- Short problem -
Please render the rows as a numbered list, starting with the line that contains "Expand the AotDictionary type dropdown arrow" and ending with the line that contains "point(1145,260)", both included. Include only those lines and omit any blank lines.

- Data for processing -
* begin *
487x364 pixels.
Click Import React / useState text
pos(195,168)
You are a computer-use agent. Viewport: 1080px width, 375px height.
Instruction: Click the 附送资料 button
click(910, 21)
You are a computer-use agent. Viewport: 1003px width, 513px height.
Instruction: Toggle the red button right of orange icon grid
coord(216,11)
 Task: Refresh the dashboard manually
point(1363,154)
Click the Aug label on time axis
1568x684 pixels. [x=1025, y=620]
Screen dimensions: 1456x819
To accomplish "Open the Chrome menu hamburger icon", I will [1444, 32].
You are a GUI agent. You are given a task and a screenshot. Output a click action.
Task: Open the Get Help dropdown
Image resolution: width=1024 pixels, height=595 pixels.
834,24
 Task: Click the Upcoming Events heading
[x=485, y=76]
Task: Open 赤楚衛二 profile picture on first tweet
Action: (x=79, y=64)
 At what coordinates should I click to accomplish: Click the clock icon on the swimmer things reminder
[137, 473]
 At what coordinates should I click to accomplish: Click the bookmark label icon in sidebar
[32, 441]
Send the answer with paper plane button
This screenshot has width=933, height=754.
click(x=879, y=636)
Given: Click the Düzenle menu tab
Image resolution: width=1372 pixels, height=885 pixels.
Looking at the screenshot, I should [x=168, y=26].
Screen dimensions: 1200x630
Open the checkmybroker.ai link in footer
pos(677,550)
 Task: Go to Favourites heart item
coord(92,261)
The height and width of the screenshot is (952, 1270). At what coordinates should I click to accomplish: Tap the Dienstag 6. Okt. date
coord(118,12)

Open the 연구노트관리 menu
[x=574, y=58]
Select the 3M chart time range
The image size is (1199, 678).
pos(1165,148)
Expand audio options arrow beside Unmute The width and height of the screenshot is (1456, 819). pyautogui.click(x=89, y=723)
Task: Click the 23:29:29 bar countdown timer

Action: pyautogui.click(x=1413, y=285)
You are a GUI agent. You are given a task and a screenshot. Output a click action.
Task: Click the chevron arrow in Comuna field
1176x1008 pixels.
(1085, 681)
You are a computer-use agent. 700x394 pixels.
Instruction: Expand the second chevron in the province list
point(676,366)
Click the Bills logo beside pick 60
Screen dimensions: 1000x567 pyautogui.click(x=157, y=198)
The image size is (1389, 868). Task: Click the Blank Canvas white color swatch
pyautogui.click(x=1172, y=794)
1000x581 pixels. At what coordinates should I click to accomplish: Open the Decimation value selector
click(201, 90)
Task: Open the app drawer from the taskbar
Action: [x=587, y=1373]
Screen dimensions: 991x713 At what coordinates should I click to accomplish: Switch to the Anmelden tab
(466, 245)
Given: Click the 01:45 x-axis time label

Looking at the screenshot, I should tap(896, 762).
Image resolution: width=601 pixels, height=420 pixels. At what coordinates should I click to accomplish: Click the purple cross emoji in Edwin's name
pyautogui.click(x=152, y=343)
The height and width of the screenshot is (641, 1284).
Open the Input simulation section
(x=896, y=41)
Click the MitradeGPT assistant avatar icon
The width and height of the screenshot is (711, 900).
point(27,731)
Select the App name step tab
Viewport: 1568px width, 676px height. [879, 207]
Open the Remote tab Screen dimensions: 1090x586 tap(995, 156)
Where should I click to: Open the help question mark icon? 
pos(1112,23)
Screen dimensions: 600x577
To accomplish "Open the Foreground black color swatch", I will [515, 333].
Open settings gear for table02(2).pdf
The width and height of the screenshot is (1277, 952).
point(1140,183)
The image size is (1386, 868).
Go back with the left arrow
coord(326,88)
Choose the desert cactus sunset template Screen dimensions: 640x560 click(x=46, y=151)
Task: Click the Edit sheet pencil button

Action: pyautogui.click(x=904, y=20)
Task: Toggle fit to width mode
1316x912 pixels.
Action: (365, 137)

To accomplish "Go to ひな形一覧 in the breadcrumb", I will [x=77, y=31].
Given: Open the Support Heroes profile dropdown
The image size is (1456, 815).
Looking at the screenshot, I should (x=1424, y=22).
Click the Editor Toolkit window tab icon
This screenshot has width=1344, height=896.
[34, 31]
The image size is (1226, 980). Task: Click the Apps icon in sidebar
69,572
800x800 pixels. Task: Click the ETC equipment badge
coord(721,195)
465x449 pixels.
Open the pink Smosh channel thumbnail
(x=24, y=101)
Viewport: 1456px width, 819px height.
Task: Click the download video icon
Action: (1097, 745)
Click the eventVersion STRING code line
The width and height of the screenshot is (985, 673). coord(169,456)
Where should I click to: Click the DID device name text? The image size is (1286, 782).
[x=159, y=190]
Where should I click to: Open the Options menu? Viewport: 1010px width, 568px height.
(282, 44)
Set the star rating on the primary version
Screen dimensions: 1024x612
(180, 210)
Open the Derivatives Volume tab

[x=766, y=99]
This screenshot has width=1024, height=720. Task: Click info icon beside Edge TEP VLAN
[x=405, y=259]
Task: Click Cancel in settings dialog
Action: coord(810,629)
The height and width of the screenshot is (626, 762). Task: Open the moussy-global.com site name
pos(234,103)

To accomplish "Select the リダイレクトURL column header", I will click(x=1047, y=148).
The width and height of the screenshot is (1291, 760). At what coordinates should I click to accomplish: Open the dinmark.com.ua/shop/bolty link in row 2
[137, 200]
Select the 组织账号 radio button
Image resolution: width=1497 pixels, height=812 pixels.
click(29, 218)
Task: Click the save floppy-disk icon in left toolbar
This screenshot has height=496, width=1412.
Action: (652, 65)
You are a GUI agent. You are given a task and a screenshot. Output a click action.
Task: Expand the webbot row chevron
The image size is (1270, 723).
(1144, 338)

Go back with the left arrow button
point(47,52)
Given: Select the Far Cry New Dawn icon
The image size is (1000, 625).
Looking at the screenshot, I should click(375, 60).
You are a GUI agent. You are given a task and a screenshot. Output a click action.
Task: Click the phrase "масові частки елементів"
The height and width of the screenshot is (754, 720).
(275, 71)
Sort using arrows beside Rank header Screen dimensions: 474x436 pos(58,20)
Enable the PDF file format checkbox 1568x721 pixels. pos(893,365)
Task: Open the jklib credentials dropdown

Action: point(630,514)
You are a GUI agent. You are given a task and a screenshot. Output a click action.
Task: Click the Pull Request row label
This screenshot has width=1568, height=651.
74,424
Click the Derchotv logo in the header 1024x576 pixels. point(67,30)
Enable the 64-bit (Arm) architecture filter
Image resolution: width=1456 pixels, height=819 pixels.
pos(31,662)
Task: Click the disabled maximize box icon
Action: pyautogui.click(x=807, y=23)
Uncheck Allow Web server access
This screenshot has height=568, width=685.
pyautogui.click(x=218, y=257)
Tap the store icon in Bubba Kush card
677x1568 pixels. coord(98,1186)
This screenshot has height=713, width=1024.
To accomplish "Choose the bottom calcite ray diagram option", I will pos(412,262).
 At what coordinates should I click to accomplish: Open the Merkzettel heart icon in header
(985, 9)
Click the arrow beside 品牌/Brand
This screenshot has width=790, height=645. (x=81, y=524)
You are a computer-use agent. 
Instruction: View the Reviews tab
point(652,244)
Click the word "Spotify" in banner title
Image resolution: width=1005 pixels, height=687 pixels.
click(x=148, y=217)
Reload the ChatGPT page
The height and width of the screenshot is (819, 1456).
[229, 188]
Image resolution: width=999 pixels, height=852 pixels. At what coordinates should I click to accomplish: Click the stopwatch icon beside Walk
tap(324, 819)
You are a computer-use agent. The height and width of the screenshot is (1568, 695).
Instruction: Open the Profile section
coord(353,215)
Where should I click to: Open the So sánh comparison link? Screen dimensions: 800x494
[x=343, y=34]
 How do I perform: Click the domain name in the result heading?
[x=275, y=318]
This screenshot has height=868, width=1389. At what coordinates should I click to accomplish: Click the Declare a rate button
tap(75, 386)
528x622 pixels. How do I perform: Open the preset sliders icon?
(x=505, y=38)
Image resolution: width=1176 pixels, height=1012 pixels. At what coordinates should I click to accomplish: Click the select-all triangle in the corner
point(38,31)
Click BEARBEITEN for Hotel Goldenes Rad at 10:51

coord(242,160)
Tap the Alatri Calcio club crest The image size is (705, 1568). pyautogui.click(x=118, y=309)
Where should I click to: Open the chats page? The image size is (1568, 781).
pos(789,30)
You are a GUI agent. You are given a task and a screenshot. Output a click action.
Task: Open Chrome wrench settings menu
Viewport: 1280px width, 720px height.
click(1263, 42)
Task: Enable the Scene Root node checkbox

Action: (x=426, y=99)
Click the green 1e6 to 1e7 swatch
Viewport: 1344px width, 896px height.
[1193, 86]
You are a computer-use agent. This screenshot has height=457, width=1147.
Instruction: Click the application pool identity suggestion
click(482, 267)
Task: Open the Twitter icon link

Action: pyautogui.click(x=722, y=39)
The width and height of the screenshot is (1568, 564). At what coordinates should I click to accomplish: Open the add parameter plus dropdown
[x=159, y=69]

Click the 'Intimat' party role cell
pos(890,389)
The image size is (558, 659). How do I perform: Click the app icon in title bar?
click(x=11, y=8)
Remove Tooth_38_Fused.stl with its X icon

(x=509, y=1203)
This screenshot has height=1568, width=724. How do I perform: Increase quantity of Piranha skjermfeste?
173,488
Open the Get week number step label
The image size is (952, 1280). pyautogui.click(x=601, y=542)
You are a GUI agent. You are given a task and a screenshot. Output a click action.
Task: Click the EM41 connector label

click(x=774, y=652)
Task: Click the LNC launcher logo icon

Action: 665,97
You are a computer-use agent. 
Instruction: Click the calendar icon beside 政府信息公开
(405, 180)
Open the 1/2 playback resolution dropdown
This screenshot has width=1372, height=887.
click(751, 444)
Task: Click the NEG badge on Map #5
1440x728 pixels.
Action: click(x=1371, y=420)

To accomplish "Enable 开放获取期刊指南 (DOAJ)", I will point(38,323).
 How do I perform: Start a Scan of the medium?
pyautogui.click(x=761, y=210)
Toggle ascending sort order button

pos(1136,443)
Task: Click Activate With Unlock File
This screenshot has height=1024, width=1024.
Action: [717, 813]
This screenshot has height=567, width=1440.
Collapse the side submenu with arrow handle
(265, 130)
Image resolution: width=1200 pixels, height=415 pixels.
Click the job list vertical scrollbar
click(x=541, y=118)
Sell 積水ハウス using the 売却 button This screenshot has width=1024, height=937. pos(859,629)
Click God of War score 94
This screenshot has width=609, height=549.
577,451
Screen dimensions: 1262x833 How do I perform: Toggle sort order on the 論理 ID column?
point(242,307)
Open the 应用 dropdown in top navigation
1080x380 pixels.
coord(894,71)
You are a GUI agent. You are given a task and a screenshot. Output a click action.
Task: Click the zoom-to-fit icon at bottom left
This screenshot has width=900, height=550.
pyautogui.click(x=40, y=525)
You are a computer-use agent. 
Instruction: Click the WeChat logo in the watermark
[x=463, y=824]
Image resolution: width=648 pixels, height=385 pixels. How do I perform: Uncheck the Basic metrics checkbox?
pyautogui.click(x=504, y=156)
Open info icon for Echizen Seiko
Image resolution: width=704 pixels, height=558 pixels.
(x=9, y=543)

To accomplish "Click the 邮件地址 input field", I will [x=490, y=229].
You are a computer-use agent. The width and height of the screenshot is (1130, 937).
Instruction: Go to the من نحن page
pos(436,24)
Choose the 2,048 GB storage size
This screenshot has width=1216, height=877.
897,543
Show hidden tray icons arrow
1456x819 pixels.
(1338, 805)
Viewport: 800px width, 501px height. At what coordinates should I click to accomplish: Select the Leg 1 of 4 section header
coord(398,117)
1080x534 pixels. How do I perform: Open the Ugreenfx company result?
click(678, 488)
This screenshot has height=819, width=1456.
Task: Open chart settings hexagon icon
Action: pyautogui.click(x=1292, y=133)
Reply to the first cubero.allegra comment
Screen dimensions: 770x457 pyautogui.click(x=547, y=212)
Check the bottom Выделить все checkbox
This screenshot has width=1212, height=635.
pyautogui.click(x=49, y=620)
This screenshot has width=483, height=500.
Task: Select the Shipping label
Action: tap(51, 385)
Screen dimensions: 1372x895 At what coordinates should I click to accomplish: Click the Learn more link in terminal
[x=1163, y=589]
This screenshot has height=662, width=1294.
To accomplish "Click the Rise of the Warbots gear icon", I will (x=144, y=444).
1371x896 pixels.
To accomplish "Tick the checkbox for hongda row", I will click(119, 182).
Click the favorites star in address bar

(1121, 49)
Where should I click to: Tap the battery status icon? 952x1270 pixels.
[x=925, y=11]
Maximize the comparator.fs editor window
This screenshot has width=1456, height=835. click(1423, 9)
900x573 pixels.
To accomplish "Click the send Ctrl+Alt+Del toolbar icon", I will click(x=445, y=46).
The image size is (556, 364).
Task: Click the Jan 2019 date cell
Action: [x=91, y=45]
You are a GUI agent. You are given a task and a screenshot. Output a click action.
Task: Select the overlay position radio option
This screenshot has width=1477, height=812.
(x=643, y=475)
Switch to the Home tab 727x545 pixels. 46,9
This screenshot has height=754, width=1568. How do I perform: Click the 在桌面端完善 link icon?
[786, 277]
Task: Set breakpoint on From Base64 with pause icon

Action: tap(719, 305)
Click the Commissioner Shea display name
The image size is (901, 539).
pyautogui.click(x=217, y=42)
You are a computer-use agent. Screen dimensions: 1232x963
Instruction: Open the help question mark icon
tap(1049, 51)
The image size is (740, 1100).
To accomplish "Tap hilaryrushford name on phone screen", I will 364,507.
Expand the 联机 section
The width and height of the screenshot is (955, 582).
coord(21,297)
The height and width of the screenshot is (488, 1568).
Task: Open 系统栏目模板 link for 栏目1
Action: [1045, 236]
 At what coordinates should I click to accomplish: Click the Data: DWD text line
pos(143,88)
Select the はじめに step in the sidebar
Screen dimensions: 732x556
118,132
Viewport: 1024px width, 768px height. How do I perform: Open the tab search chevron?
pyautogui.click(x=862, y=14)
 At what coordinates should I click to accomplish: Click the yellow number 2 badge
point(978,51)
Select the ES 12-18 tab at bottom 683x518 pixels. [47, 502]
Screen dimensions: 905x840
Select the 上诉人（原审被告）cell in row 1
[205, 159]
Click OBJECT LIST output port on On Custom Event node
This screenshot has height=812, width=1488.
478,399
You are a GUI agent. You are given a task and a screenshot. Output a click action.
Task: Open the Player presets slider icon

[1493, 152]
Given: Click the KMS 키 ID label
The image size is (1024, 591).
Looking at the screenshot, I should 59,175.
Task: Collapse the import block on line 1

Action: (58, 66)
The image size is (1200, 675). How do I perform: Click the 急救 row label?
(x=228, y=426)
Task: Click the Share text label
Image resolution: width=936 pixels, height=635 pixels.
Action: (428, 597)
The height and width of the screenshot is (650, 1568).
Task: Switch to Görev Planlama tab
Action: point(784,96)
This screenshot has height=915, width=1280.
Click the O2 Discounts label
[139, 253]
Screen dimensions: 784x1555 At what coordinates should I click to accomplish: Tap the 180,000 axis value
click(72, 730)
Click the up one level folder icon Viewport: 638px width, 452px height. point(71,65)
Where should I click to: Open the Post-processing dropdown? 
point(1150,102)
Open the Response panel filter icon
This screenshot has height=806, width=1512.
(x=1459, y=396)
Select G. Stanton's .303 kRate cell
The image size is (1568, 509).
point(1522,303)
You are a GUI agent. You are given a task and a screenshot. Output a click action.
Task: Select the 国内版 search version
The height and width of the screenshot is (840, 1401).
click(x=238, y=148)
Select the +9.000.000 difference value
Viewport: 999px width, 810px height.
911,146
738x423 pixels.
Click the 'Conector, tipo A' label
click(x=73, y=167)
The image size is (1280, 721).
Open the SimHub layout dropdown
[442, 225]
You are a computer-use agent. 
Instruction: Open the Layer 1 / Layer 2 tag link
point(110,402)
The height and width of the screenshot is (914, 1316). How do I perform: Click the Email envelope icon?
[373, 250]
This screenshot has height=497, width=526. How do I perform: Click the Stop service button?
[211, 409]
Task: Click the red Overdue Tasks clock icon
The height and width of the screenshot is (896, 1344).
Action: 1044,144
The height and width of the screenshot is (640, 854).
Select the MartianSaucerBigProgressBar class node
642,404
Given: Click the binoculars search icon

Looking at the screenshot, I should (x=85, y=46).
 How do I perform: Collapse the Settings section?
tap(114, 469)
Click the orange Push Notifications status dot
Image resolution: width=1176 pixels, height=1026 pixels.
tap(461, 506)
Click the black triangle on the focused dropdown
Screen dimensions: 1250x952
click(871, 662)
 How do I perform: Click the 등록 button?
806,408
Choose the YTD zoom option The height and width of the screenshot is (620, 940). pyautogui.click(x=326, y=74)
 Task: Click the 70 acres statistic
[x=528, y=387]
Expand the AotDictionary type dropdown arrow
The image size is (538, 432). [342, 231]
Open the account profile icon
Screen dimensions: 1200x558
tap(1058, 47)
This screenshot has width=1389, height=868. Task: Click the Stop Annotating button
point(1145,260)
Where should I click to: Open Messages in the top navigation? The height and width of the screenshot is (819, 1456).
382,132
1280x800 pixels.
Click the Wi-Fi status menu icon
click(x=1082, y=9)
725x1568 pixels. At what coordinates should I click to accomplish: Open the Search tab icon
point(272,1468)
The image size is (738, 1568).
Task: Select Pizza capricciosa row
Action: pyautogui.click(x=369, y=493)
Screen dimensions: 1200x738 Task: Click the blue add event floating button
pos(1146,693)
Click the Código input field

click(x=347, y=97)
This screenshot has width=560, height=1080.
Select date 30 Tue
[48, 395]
* end *
- Exercise result -
1. Expand the AotDictionary type dropdown arrow
2. The image size is (538, 432). [342, 231]
3. Open the account profile icon
4. Screen dimensions: 1200x558
5. tap(1058, 47)
6. This screenshot has width=1389, height=868. Task: Click the Stop Annotating button
7. point(1145,260)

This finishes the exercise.